Activity — Exactly the lines from the one with "Task: Open the post's 41m timestamp link" through the end of the records below are to be output, the first and last included, and no others.

Recorded data —
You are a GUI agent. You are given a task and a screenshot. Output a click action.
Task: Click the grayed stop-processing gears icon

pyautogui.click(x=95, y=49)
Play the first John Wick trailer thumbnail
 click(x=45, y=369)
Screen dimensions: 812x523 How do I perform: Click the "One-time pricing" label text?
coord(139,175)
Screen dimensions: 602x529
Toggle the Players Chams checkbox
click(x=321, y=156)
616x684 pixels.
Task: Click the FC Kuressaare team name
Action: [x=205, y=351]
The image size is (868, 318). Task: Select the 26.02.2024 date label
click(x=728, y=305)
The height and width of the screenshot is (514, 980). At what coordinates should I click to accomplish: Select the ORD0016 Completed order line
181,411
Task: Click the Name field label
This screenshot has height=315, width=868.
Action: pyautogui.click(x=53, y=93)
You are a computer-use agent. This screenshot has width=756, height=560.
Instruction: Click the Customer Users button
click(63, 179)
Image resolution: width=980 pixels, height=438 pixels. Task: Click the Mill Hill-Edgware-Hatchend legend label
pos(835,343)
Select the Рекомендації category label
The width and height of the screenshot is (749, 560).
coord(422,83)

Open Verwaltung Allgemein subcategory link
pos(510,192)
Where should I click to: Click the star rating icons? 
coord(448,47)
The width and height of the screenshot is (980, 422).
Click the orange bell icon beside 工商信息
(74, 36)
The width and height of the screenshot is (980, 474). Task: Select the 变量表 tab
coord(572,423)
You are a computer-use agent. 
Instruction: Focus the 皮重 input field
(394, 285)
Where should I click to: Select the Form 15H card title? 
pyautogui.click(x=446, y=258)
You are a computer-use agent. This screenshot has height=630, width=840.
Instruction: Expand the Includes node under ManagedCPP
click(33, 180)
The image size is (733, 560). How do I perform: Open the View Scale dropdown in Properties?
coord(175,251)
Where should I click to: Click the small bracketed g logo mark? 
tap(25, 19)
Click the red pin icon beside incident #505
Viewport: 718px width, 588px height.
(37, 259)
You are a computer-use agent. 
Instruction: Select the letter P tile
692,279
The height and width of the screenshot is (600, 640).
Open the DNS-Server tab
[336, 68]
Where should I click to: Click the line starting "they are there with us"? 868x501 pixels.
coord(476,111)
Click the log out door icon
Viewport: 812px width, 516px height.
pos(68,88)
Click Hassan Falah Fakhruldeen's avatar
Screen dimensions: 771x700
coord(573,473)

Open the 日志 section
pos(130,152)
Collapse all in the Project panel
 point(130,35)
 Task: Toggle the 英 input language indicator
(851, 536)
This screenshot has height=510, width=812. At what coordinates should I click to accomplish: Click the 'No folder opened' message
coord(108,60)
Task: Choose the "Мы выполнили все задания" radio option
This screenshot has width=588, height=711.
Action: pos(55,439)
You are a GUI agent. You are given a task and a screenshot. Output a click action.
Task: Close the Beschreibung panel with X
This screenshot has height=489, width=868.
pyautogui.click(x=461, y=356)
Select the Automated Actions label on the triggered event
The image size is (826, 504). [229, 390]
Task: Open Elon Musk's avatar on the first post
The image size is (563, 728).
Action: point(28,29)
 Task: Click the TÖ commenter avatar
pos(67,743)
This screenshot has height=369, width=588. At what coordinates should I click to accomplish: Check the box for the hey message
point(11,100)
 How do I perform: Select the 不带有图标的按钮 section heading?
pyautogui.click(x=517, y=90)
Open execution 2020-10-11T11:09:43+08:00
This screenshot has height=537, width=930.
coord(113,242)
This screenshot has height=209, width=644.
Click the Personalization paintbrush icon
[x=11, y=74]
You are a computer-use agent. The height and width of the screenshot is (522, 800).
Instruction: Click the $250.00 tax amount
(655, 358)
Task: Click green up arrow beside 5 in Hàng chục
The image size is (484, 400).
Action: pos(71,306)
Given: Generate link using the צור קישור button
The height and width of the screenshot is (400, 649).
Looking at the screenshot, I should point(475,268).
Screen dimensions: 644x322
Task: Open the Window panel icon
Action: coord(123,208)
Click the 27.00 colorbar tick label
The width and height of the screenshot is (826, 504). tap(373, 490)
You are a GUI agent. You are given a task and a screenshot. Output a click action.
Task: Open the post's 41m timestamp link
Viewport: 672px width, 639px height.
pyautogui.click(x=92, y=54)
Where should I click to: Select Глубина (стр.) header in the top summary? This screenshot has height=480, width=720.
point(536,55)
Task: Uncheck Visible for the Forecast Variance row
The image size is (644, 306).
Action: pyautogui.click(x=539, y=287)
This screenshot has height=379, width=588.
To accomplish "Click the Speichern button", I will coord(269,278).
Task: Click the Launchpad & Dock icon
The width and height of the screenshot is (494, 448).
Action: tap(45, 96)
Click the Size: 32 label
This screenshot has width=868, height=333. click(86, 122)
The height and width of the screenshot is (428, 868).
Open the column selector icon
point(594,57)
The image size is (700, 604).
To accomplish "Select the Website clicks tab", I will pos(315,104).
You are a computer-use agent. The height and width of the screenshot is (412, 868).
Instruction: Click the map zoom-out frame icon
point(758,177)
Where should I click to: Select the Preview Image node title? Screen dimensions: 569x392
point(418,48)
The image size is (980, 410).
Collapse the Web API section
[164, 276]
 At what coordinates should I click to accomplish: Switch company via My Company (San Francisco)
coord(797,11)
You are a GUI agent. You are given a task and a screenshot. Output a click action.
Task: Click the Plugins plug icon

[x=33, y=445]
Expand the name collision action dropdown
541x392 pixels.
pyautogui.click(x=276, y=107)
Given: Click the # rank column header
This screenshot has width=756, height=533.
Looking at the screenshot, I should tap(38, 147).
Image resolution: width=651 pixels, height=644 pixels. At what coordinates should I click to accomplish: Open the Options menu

Answer box —
Task: Open the post's 41m timestamp link
Viewport: 672px width, 639px height.
pyautogui.click(x=92, y=54)
Where should I click to: Select Глубина (стр.) header in the top summary? This screenshot has height=480, width=720.
point(536,55)
Task: Uncheck Visible for the Forecast Variance row
The image size is (644, 306).
Action: pyautogui.click(x=539, y=287)
This screenshot has height=379, width=588.
To accomplish "Click the Speichern button", I will coord(269,278).
Task: Click the Launchpad & Dock icon
The width and height of the screenshot is (494, 448).
Action: tap(45, 96)
Click the Size: 32 label
This screenshot has width=868, height=333. click(86, 122)
The height and width of the screenshot is (428, 868).
Open the column selector icon
point(594,57)
The image size is (700, 604).
To accomplish "Select the Website clicks tab", I will pos(315,104).
You are a computer-use agent. The height and width of the screenshot is (412, 868).
Instruction: Click the map zoom-out frame icon
point(758,177)
Where should I click to: Select the Preview Image node title? Screen dimensions: 569x392
point(418,48)
The image size is (980, 410).
Collapse the Web API section
[164, 276]
 At what coordinates should I click to accomplish: Switch company via My Company (San Francisco)
coord(797,11)
You are a GUI agent. You are given a task and a screenshot. Output a click action.
Task: Click the Plugins plug icon

[x=33, y=445]
Expand the name collision action dropdown
541x392 pixels.
pyautogui.click(x=276, y=107)
Given: Click the # rank column header
This screenshot has width=756, height=533.
Looking at the screenshot, I should tap(38, 147).
Image resolution: width=651 pixels, height=644 pixels. At what coordinates should I click to accomplish: Open the Options menu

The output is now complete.